> _Bereitgestelltes Material_:
----------------
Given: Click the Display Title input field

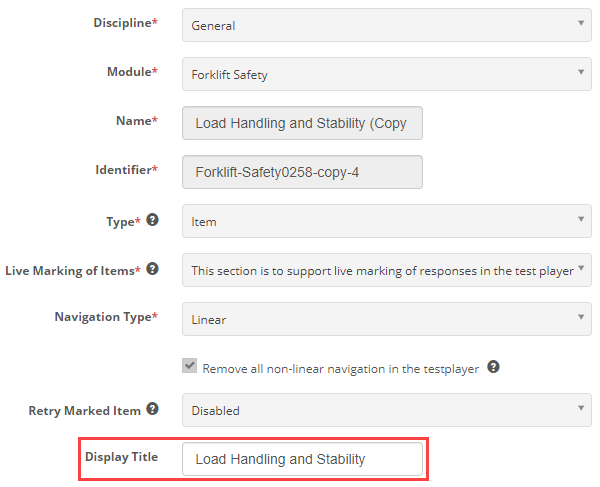Looking at the screenshot, I should coord(302,459).
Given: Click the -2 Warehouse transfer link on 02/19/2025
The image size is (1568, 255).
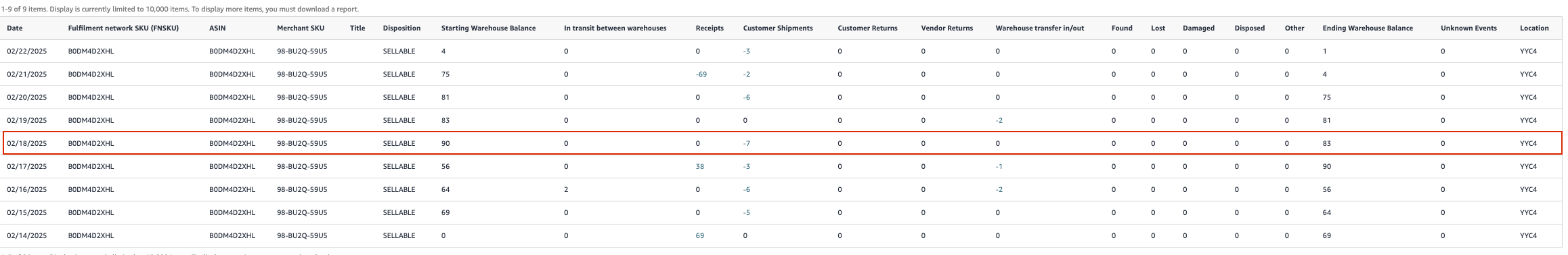Looking at the screenshot, I should [x=999, y=120].
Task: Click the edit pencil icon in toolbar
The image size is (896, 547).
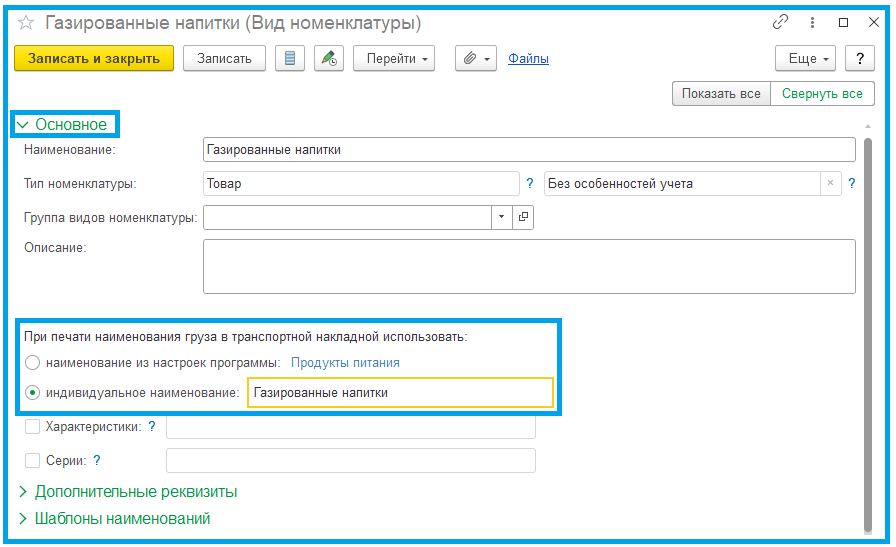Action: coord(328,59)
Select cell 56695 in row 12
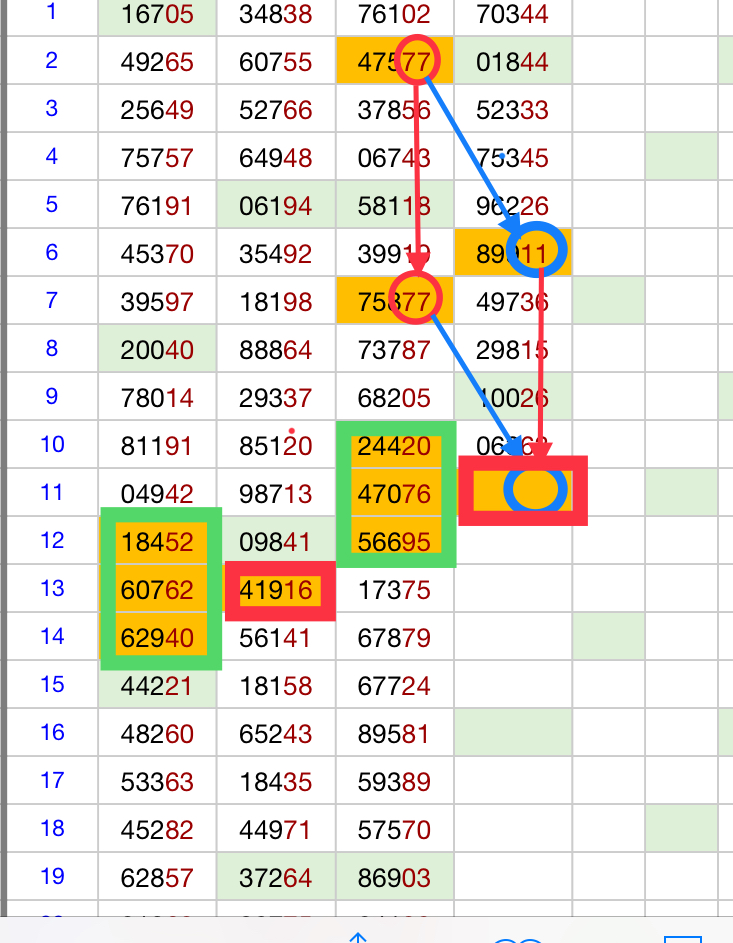Image resolution: width=733 pixels, height=943 pixels. [x=394, y=541]
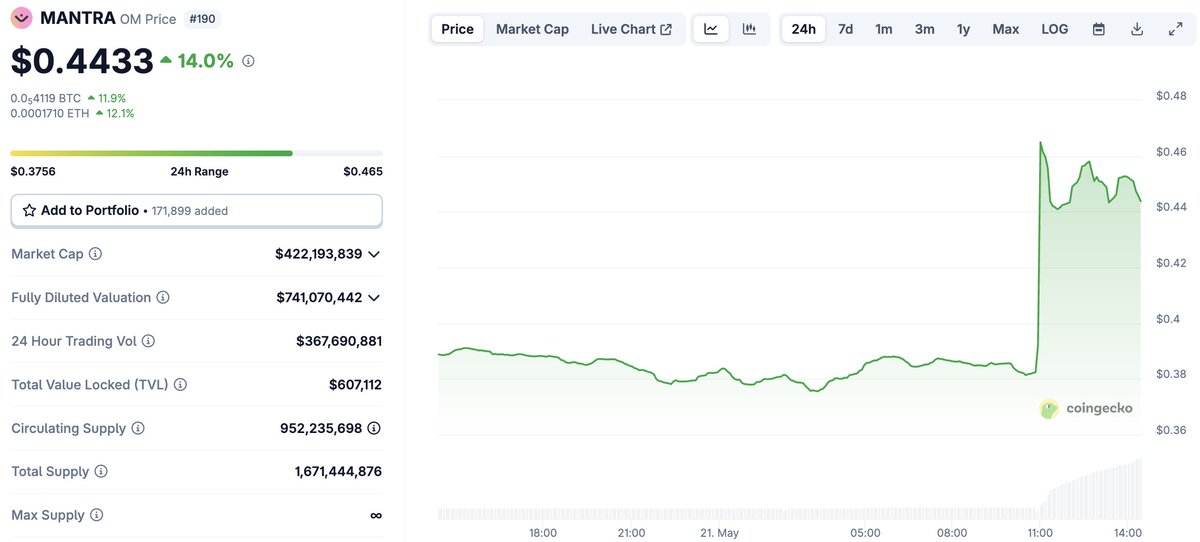Expand Market Cap details chevron
Screen dimensions: 1200x542
tap(374, 254)
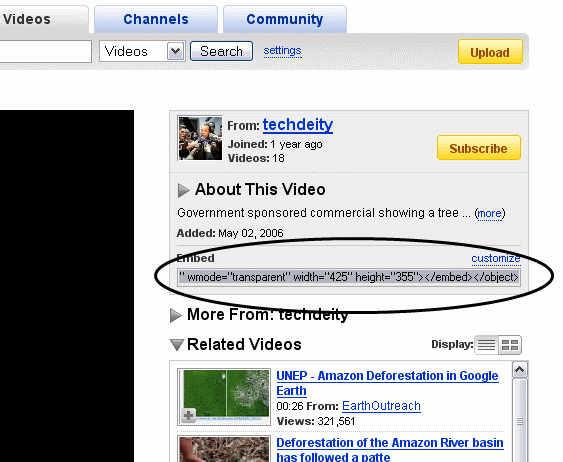The height and width of the screenshot is (462, 563).
Task: Open the Channels tab
Action: (156, 19)
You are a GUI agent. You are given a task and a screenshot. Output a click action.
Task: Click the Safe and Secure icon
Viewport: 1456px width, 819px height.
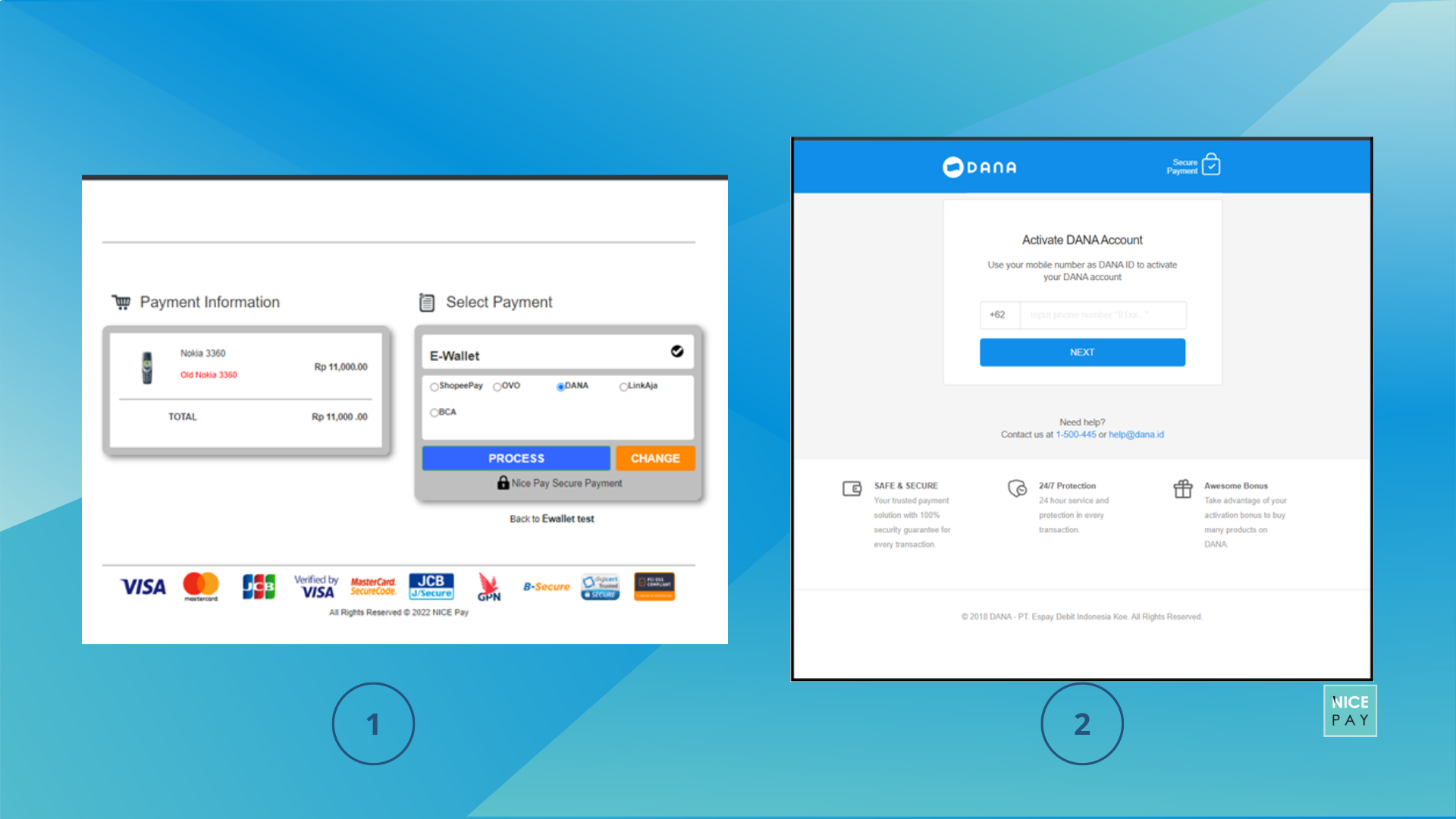pos(852,488)
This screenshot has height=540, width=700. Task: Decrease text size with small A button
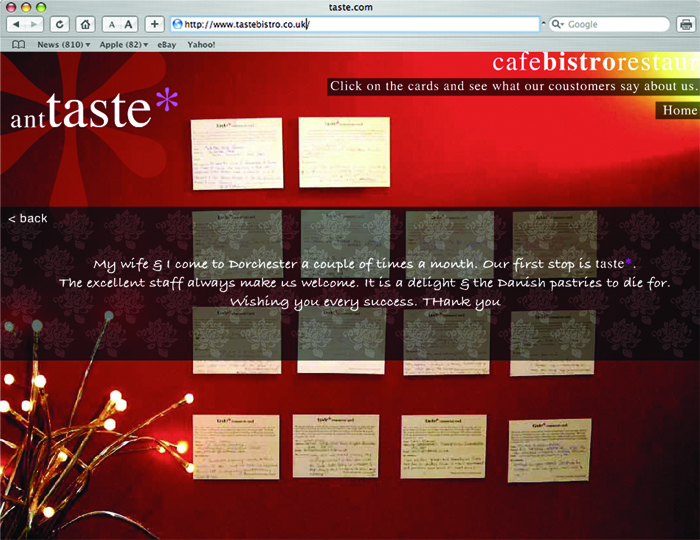[112, 25]
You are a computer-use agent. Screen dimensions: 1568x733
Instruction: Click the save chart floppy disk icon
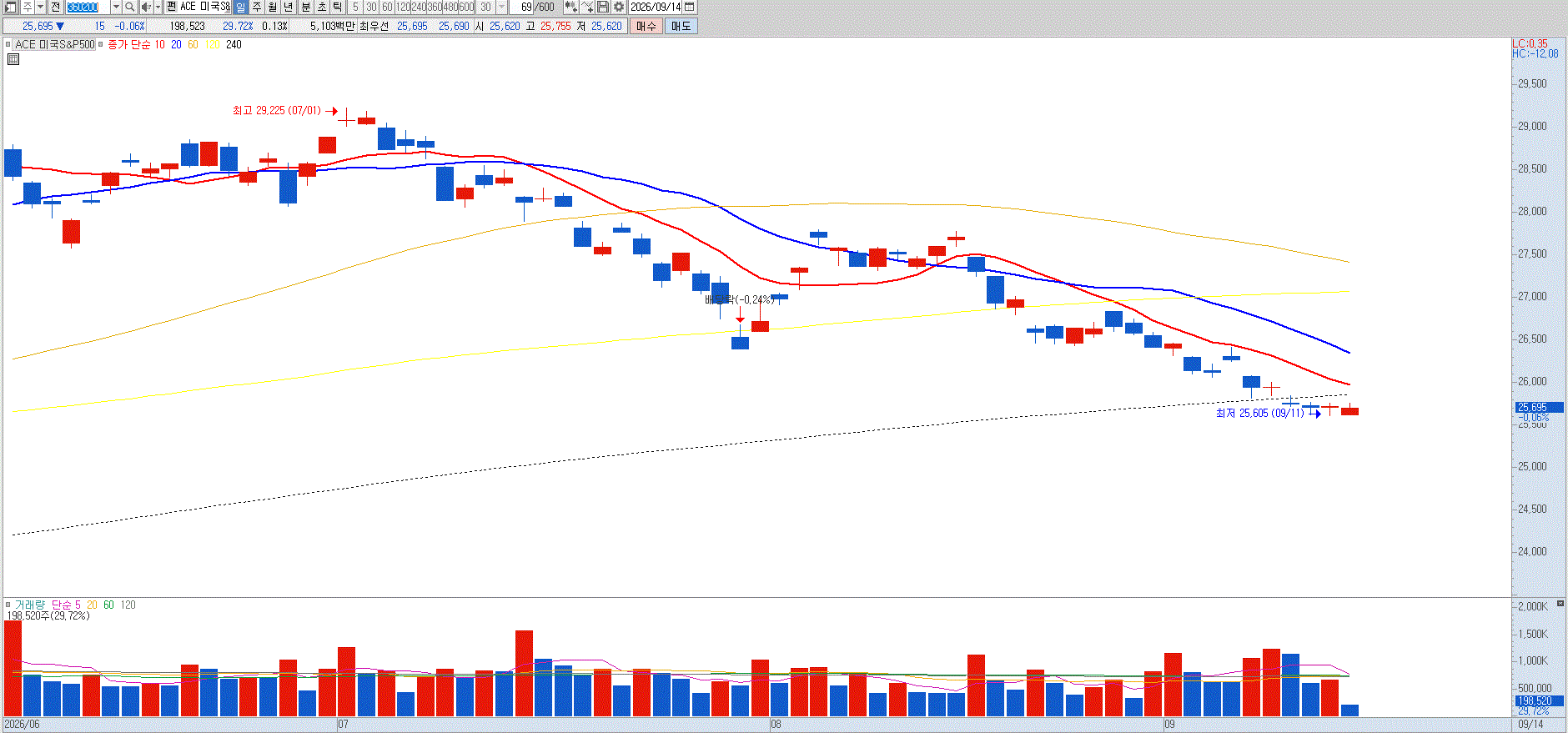tap(602, 7)
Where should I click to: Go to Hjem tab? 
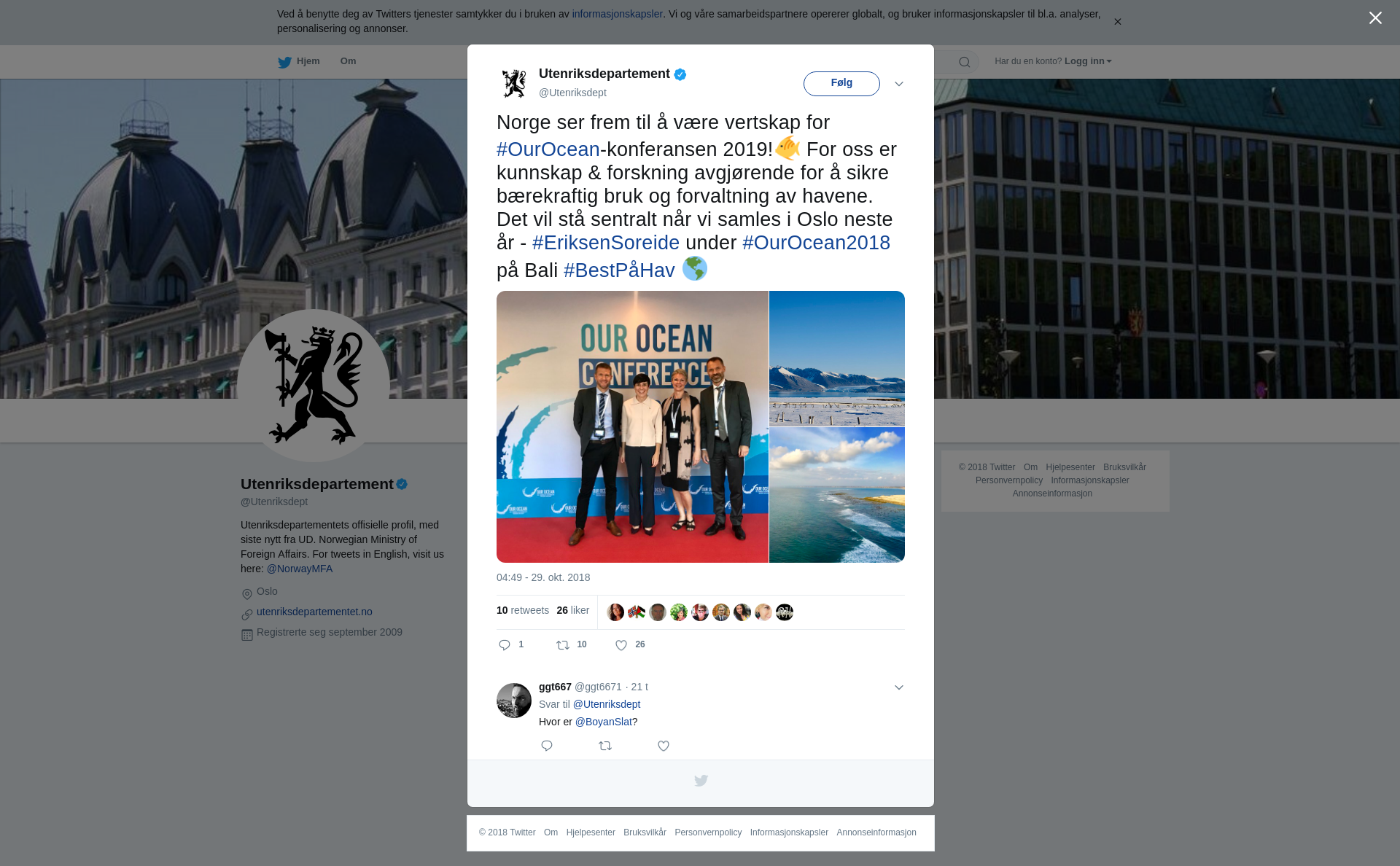299,61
----------------
> _Aufgabenstellung_:
Finden Sie im Material jede Zeile, die die Zeichenfolge „dimensions“ enthält, und geben Sie diese Zeilen wieder. Die Groß- und Kleinschreibung ist dabei zu beachten.

> _Antwort zur Aufgabe_:
Screen dimensions: 1200x542
You are a computer-use agent. Screen dimensions: 1568x733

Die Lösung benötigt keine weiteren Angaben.